Joint Awareness and Management

The VA continues to refine the joint awareness and management (JAM) process of products from ideation to translation, to shorten the time from research to product delivery. JAM is a VA collaborative committee of partners from ORD research offices and technology transfer program, and the OHIL Office of Advanced Manufacturing, which seeks additional support and guidance from VHA clinical service lines, VA Office of General Council, and VA Office of Acquisitions, Logistics, and Construction.

This team enables the rapid identification of unmet veteran health care product needs. In addition, JAM leverages the resources of each group to support products from problem identification to solution ideation, regulated development, production, and delivery into clinical service lines. While the concept of JAM arose to meet the crisis needs of the pandemic, it persists in delivering advanced health care solutions to veterans.

A Proposed Plan

The next national crisis is likely to involve and threaten national health care security. We propose that federal agencies be brought together to form a federally supported digital stockpile. This digital stockpile must encompass, at minimum, the following features: (1) preservation of novel, scalable medical supplies and products generated during the COVID-19 pandemic, to avoid the loss of this work; (2) clinical maturation of those existing supplies and products to refine their features and functions under the guidance of clinical, regulatory, and manufacturing experts—and validate those outputs with clinical evidence; (3) manufacturing maturation of those existing supplies and products, such that complete design and production processes are developed with the intent to distribute to multiple public manufacturers during the next crisis; (4) a call for new designs/intake portal for new designs to be matured and curated as vulnerabilities are identified; (5) supply chain crisis drills executed to test public-private preparedness to ensure design transfer is turnkey and can be engaged quickly during the next crisis; and (6) public-private engagement to develop strategy, scenarios, and policy to ensure that when supply chains next fail, additional surge capacity can be quickly added to protect American lives and health care, and that when supply chains resume, surge capacity can be redirected or stood down to protect the competitive markets.

This digital stockpile can complement and be part of the Strategic National Stockpile. Whereas the Strategic National Stockpile is a reserve of physical products that may offset product shortages, the digital stockpile is a reserve of turnkey, transferable designs that may offset supply chain disruptions and production-capacity shortages.

CONCLUSIONS

The success of 3D-printed NP swabs is a specific example of the importance of collaborations across industry, government, innovators, and researchers. More important than a sole product, however, these collaborations demonstrated the potential for game-changing approaches to how public-private partnerships support the continuity of health care operations nationally and prevent the potential for unnecessary loss of life due to capacity and supply chain disruptions.

As the largest health care system in the US, the VA has a unique capability to lead in the assessment of other novel 3D-printed medical devices in partnership with the FDA. The VA has a unique patient-centered perspective on medical device efficacy, and as a government institution, it is a trusted independent source for medical device evaluation.
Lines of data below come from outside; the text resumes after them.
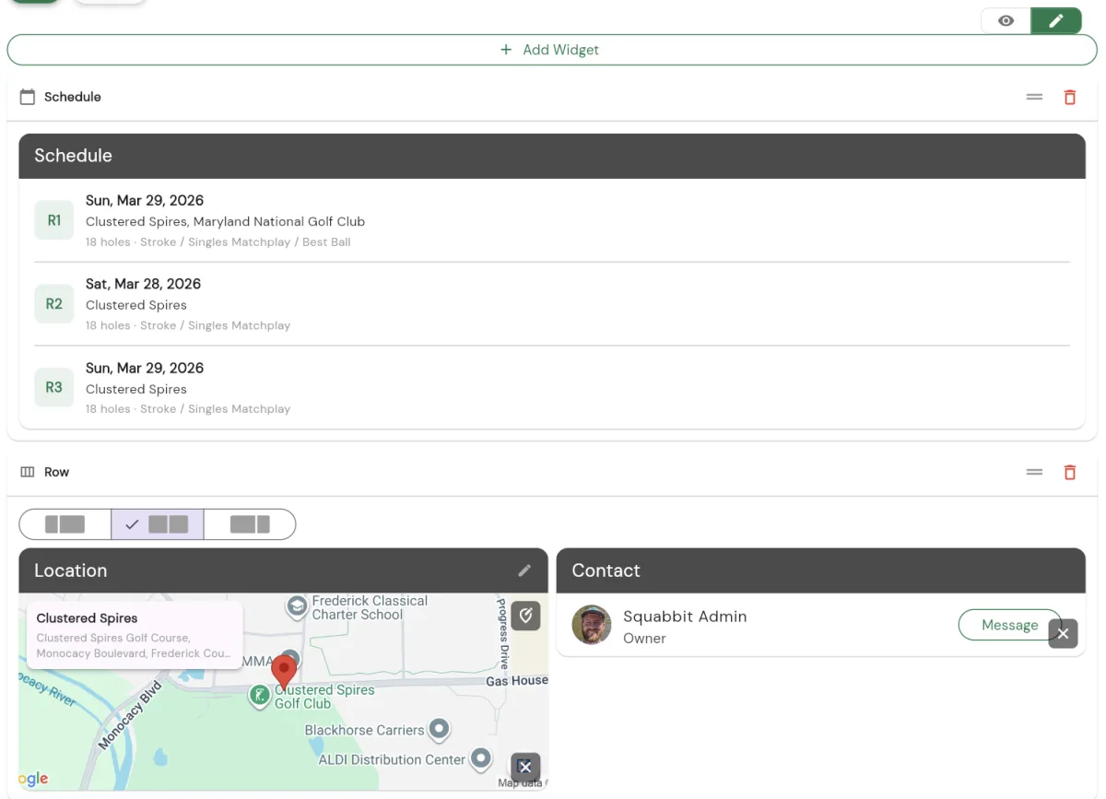
Task: Choose the wide-left narrow-right column layout
Action: [250, 524]
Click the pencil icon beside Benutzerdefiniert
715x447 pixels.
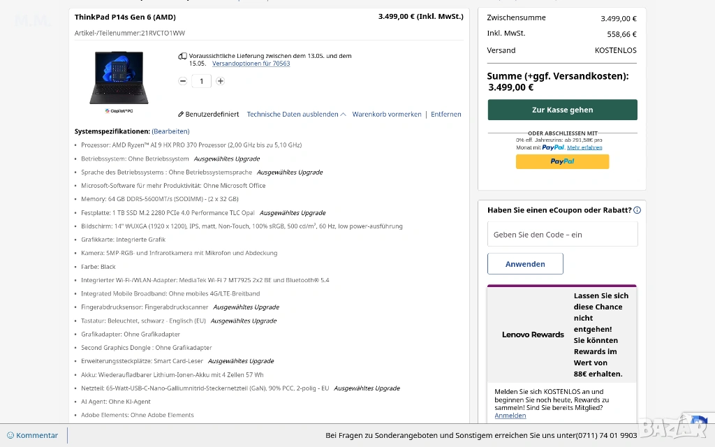pyautogui.click(x=181, y=115)
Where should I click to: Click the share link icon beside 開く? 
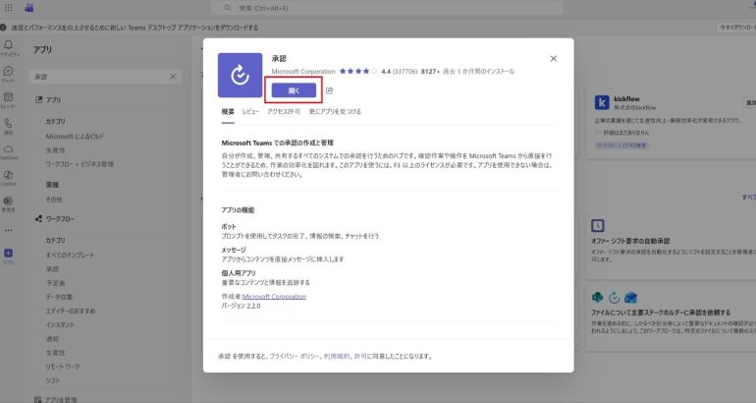(329, 90)
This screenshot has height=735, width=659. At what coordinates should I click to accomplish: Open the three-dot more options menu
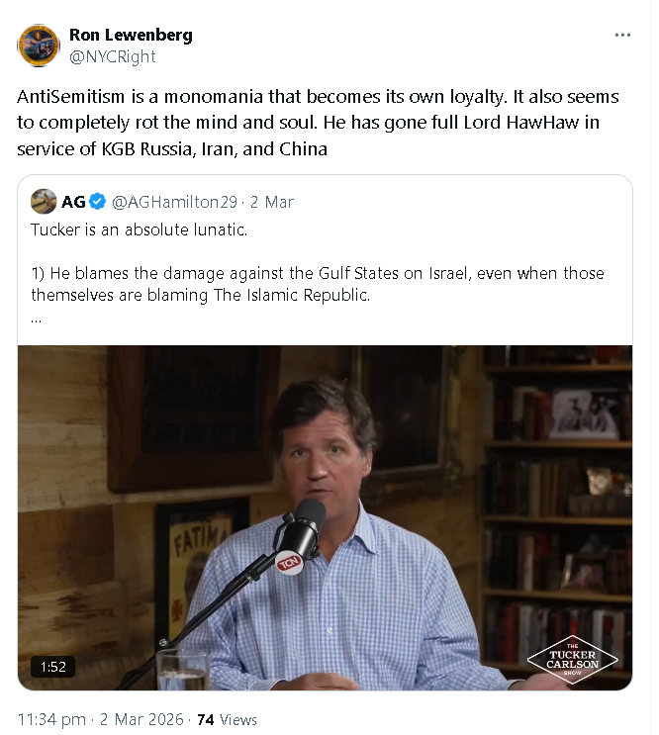pyautogui.click(x=622, y=36)
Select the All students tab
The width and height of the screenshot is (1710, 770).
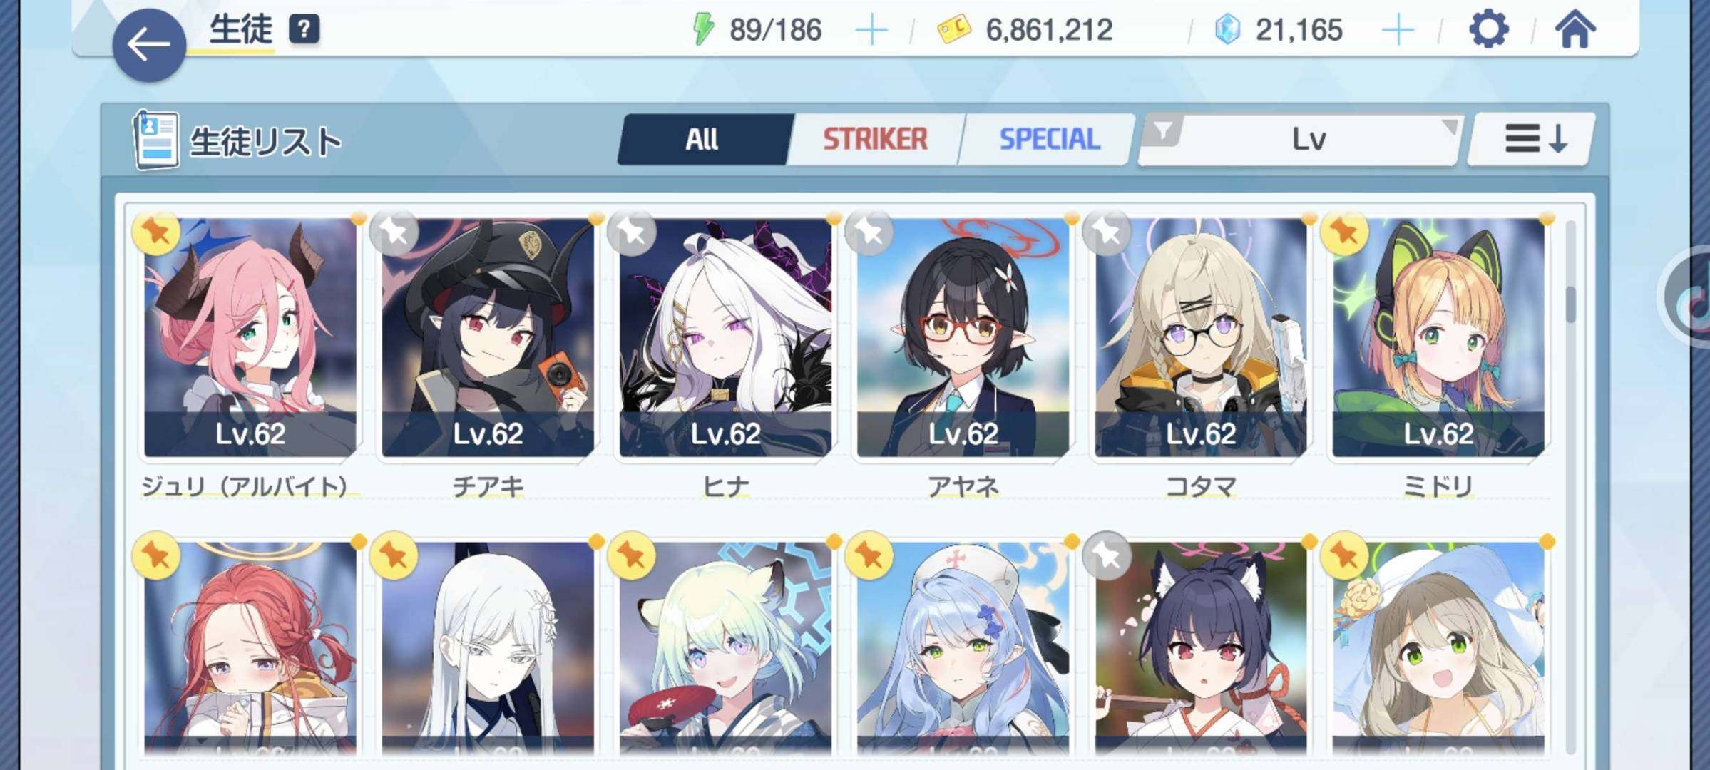[x=702, y=139]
The VA’s role in the evaluation of 3D-printed medical devices will benefit veterans and their families, clinicians, hospitals, and the broader public by providing a gold-standard evaluation for the growing medical 3D-printing industry to follow. By creating new pathways and expectations for how federal agencies maintain crisis preparedness—such as establishing a digital stockpile—we can be equipped to serve the US health care system and minimize the effects of supply chain disruptions.